┌─ Exercise data

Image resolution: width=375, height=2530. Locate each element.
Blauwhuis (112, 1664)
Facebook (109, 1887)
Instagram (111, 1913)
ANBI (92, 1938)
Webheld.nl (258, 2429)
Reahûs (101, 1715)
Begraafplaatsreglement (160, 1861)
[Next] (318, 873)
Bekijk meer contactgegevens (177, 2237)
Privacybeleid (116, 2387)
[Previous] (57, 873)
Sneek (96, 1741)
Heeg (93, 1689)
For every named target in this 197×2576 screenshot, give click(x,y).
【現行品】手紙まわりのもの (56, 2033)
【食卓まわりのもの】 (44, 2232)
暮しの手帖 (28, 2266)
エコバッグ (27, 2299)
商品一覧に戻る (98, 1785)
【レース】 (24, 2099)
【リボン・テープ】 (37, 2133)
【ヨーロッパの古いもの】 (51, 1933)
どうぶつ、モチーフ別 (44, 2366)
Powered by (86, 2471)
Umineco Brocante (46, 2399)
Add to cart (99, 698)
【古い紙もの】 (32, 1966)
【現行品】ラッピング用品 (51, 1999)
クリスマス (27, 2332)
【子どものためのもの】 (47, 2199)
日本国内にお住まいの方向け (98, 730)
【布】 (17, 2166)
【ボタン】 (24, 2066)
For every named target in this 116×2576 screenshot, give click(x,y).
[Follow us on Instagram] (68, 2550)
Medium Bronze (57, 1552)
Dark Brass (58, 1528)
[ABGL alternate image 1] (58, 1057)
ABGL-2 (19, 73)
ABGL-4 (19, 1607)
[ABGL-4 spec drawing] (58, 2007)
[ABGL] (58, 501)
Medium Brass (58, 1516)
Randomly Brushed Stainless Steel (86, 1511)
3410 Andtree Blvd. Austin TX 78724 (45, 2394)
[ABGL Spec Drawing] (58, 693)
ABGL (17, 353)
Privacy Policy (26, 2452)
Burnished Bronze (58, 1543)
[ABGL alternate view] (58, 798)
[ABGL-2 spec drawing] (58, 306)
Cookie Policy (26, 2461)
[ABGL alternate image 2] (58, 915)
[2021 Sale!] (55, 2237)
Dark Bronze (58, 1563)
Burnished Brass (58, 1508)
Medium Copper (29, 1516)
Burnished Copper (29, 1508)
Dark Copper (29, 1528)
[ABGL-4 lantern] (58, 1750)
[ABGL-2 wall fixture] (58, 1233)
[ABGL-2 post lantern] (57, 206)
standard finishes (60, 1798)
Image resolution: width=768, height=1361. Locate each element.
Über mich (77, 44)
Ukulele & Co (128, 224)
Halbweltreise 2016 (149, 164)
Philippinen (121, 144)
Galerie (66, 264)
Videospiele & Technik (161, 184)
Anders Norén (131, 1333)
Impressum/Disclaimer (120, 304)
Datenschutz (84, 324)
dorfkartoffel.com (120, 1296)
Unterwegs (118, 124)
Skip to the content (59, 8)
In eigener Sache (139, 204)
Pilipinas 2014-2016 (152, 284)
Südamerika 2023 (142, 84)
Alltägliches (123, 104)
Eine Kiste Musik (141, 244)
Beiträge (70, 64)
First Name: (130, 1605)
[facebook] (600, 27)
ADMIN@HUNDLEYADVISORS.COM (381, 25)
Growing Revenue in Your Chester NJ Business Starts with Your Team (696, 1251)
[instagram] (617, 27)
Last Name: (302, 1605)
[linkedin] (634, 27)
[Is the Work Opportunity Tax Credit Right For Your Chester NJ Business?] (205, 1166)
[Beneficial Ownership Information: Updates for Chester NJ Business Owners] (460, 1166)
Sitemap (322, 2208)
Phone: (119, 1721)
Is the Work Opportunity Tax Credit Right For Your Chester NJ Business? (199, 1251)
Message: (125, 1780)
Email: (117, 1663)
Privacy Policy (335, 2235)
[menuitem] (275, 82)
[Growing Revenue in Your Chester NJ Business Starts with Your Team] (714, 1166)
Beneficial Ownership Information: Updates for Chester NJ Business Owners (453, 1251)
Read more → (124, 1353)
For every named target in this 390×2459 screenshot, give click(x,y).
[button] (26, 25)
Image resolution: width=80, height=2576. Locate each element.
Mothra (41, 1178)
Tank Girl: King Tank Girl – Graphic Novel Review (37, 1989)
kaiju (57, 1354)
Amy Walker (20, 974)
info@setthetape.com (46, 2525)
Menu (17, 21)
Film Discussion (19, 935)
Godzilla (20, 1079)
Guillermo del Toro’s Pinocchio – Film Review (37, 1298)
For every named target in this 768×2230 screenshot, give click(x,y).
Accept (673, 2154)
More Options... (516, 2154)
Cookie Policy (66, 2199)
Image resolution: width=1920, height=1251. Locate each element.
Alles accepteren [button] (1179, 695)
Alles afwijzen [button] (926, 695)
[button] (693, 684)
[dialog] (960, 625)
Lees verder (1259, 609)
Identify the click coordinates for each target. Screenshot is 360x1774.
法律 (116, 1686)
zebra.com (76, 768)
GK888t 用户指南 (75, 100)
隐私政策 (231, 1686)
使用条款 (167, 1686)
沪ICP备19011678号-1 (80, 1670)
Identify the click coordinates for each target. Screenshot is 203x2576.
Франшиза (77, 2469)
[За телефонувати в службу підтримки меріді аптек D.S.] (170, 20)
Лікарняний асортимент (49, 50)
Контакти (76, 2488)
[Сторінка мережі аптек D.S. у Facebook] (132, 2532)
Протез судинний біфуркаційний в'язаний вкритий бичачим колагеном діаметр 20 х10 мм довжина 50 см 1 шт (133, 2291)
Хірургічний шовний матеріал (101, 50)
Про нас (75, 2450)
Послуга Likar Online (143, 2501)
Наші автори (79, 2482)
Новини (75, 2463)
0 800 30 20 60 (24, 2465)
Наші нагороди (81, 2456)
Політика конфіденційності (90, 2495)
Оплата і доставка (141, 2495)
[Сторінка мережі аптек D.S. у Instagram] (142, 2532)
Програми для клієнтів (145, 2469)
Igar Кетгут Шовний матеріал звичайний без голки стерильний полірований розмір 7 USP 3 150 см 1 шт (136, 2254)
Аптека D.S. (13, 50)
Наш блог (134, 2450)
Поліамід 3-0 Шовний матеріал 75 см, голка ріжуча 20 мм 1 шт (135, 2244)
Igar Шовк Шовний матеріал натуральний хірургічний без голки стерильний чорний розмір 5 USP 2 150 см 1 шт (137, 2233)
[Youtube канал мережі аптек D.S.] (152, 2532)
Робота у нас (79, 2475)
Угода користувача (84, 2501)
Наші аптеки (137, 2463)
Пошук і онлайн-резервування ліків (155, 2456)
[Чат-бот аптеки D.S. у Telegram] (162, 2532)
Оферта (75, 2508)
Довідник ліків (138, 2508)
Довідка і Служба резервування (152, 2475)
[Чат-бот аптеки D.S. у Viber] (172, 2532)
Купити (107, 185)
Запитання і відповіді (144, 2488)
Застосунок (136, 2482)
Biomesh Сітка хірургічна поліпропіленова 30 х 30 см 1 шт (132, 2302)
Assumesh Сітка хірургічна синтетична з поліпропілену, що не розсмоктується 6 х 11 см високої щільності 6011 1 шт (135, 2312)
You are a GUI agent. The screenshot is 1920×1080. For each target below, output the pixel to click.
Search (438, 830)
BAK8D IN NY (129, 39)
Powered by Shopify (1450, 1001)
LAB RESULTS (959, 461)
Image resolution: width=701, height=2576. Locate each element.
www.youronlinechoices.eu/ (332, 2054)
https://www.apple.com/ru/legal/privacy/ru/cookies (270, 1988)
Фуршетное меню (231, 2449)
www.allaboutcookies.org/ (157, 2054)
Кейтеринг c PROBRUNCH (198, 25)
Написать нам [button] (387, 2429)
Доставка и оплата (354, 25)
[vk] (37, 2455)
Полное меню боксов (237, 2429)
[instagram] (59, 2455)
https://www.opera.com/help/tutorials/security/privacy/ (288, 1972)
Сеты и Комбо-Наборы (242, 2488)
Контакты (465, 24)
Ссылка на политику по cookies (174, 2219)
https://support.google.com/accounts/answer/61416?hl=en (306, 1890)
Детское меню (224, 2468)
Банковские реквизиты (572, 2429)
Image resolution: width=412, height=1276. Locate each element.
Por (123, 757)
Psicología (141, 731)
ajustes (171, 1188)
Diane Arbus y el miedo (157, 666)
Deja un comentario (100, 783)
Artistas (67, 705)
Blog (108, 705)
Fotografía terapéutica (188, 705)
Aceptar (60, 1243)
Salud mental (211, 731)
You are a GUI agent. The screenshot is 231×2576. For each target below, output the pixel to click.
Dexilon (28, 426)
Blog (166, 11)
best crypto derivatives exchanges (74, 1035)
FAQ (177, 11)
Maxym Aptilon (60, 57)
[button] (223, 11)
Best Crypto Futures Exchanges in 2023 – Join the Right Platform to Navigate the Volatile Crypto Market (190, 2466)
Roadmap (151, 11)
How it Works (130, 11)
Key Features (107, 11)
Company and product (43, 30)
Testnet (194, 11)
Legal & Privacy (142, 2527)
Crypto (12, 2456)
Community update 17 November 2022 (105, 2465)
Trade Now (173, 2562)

└─

Goal of the exercise
Begin at the line above that has "Message: (125, 1780)" and stop after the line that has "隐私政策 (231, 1686)", copying each line exactly and adding nothing else.

Answer to this task
Message: (125, 1780)
Email: (117, 1663)
Privacy Policy (335, 2235)
[menuitem] (275, 82)
[Growing Revenue in Your Chester NJ Business Starts with Your Team] (714, 1166)
Beneficial Ownership Information: Updates for Chester NJ Business Owners (453, 1251)
Read more → (124, 1353)
For every named target in this 390×2459 screenshot, give click(x,y).
[button] (26, 25)
Image resolution: width=80, height=2576. Locate each element.
Mothra (41, 1178)
Tank Girl: King Tank Girl – Graphic Novel Review (37, 1989)
kaiju (57, 1354)
Amy Walker (20, 974)
info@setthetape.com (46, 2525)
Menu (17, 21)
Film Discussion (19, 935)
Godzilla (20, 1079)
Guillermo del Toro’s Pinocchio – Film Review (37, 1298)
For every named target in this 768×2230 screenshot, give click(x,y).
Accept (673, 2154)
More Options... (516, 2154)
Cookie Policy (66, 2199)
Image resolution: width=1920, height=1251. Locate each element.
Alles accepteren [button] (1179, 695)
Alles afwijzen [button] (926, 695)
[button] (693, 684)
[dialog] (960, 625)
Lees verder (1259, 609)
Identify the click coordinates for each target. Screenshot is 360x1774.
法律 (116, 1686)
zebra.com (76, 768)
GK888t 用户指南 (75, 100)
隐私政策 (231, 1686)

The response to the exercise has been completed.